相続税とは被相続人が亡くなり、遺産を相続人が取得した場合、その法定相続分に応じた取得金額へ課される税金を指します。
相続税は一律にかかるわけではなく、取得金額に応じて税額が決定されます。下表をご覧ください。
法定相続分に応ずる取得金額 | 税率 | 控除額 |
1,000万円以下 | 10% | ‐ |
3,000万円以下 | 15% | 50万円 |
5,000万円以下 | 20% | 200万円 |
1億円以下 | 30% | 700万円 |
2億円以下 | 40% | 1,700万円 |
3億円以下 | 45% | 2,700万円 |
6億円以下 | 50% | 4,200万円 |
6億円超 | 55% | 7,200万円 |
例えば取得金額が2,500万円の場合、相続人に課せられる相続税の総額は次の通りです。
(2,500万円×15%)-50万円=325万円
相続税の総額は325万円となります。
相続税は義務?免除の方法はある?
相続人が遺産を取得した場合、相続税を納付しなければいけません(相続税法第1条)。
ただし、被相続人の遺産を取得すれば必ず相続税が発生するわけではなく、一定の取得金額に達したときに課税対象となります。

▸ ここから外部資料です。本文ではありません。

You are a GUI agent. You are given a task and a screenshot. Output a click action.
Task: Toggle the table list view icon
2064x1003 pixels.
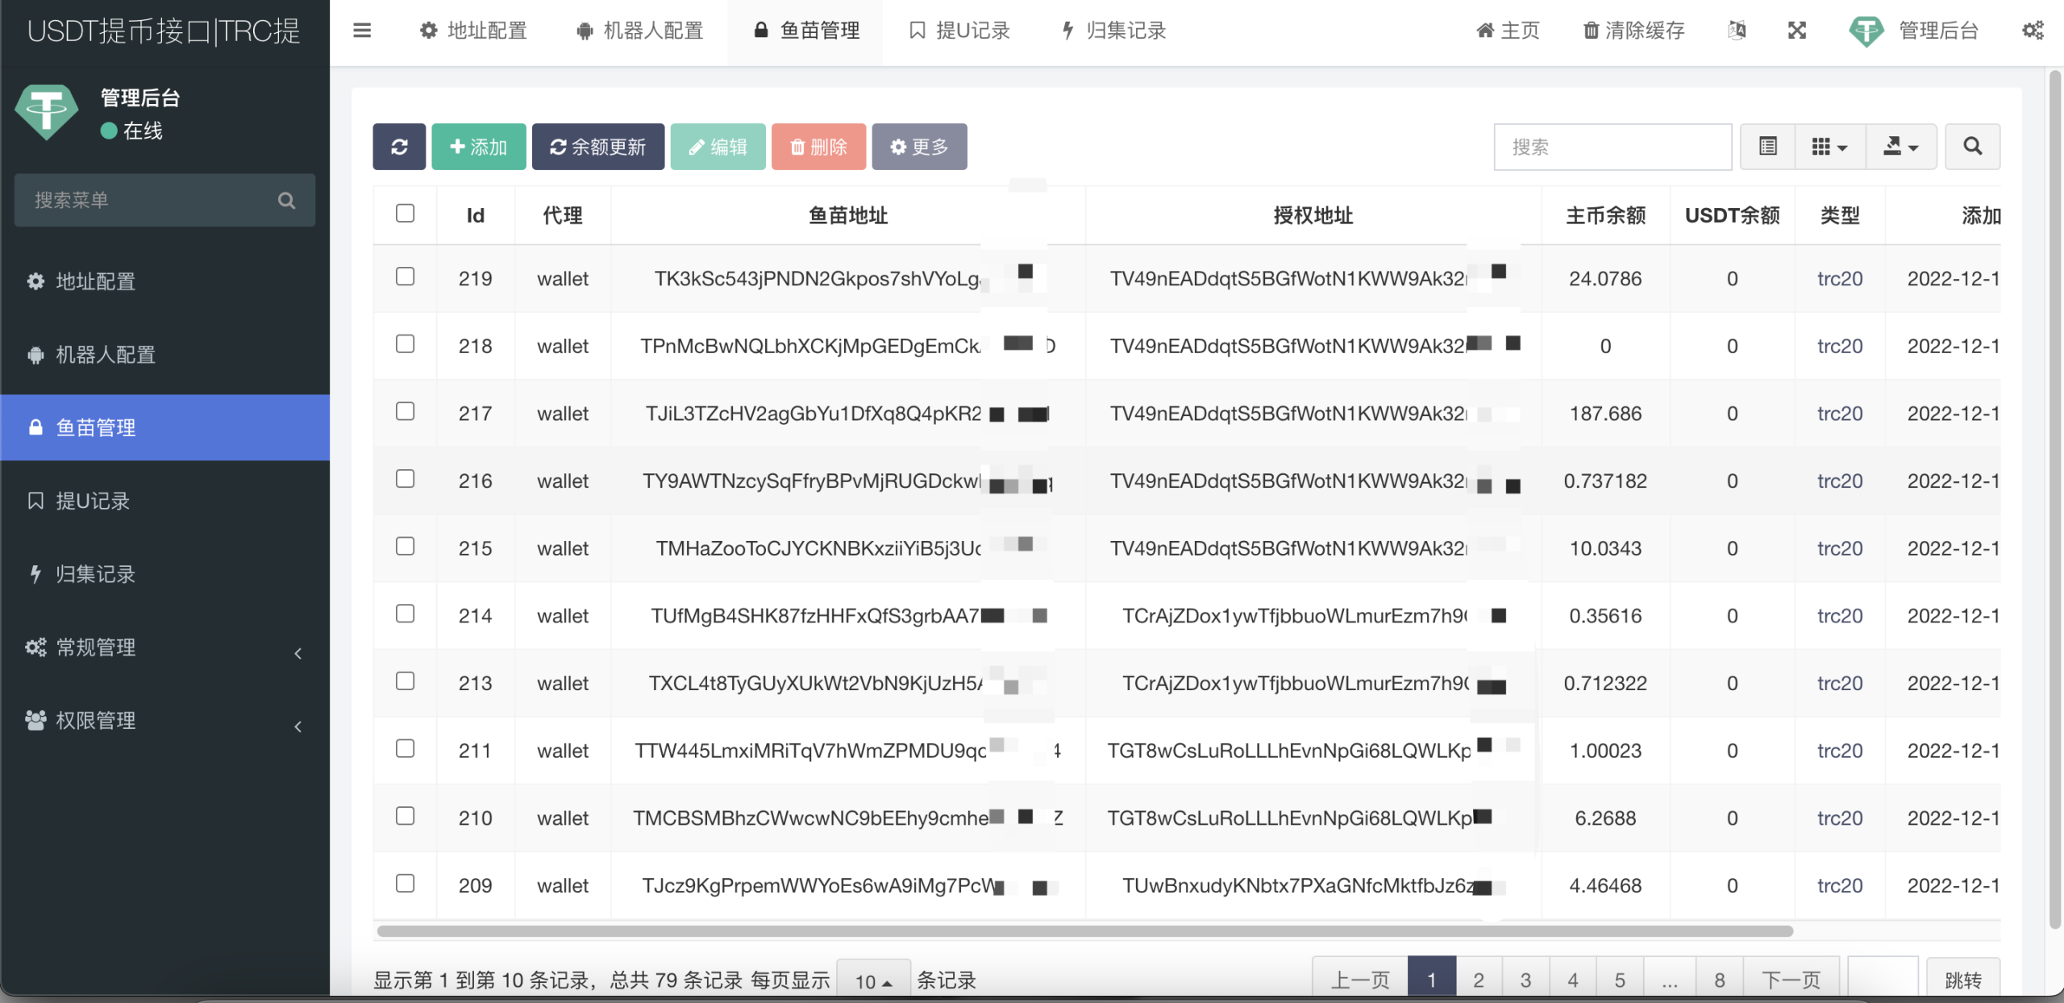pos(1767,147)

また、相続開始時にはいろいろな特例が用意されており、一定の条件へ合致すれば相続税の軽減・免除が可能です。その他、被相続人が生前の内に取り組める節税方法もあります。
相続税を節税する方法15選!
ここでは相続時に活用できる節税方法、被相続人が生きているうちに行える合わせて15の節税方法を解説します。
節税方法 | 内容 |
相続時の方法 | 相続税基礎控除配偶者控除(配偶者の税額の軽減)贈与税額控除未成年者控除障害者控除相次相続控除外国税額控除小規模宅地等の特例死亡退職金の非課税枠葬儀費用 |
被相続人が生前に取り組む方法 | 生前贈与生命保険に加入墓地・仏具の生前購入養子縁組不動産の利活用 |
節税対策1:相続税基礎控除
相続税には基礎控除が設けられています。まずは基礎控除を差し引いて、基礎控除を超える課税遺産総額となるか確認しましょう。

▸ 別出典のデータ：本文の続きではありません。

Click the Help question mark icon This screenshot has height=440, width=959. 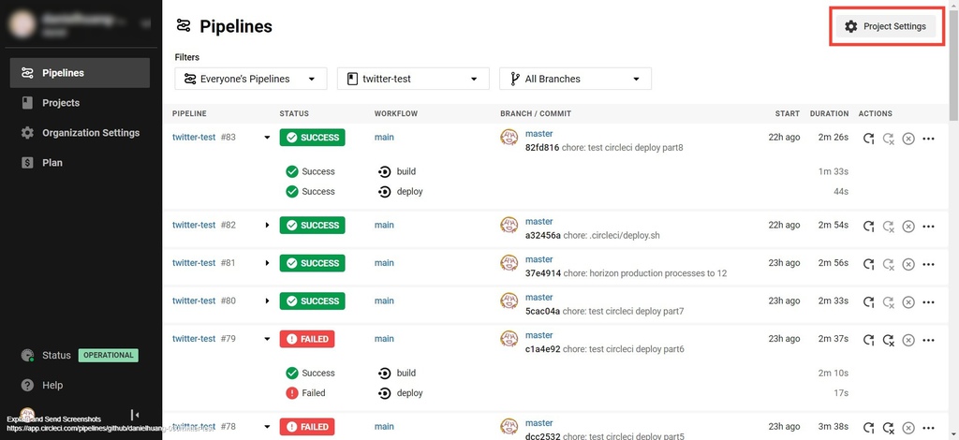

課税遺産総額は「課税価格の合計額-基礎控除額(3,000万円+600万円×法定相続人の数)」で計算します。
例えば課税価格の合計額が4,800万円で、法定相続人が配偶者・子2人の計3人だった場合は、
4,800万円-(3,000万円+600万円×3人)=0円
課税価格の合計額が基礎控除を超えなかったため、相続税の申告・納税は不要です。
節税対策2:配偶者控除(配偶者の税額の軽減)
被相続人に配偶者(事実婚のパートナーを除く)がいる場合、1億6,000万円または配偶者の法定相続分相当額が控除されます。
ただし、配偶者は相続が発生したら自動的に本控除を受けられるわけではなく、次の条件が必要です。
・相続税の申告期限(被相続人の死亡を知った日の翌日から10か月以内)までに遺産分割を完了
・相続税申告書を税務署に提出
遺産分割がまとまらない場合は、相続税の申告書に「申告期限後3年以内の分割見込書」を添付すれば3年間の猶予を得ることができます。
また、本控除を利用するには課税価格の合計額を基礎控除から差し引き、たとえ課税遺産総額が0円でも相続税申告書を提出しなければいけません。
節税対策3:贈与税額控除
相続開始の3年以内に被相続人が相続人へ贈与した財産は課税対象となります。しかし、相続人が既に贈与税を納めていた場合、その贈与税分が相続税から控除されます。
節税対策4:未成年者控除
法定相続人が未成年者である場合に適用される控除です。控除額は次の2通りに分かれます。
・2022年4月1日~:(18歳-相続発生時の年齢)×10万円
・2022年3月31日まで:(20歳-相続発生時の年齢)×10万円
なお、未成年なら無条件で認められるわけではなく、遺産を取得したとき日本国内に住所のある法定相続人が対象です。
節税対策5:障害者控除
法定相続人がハンディキャップのある人の場合に適用される控除です。控除額は次の2種類です。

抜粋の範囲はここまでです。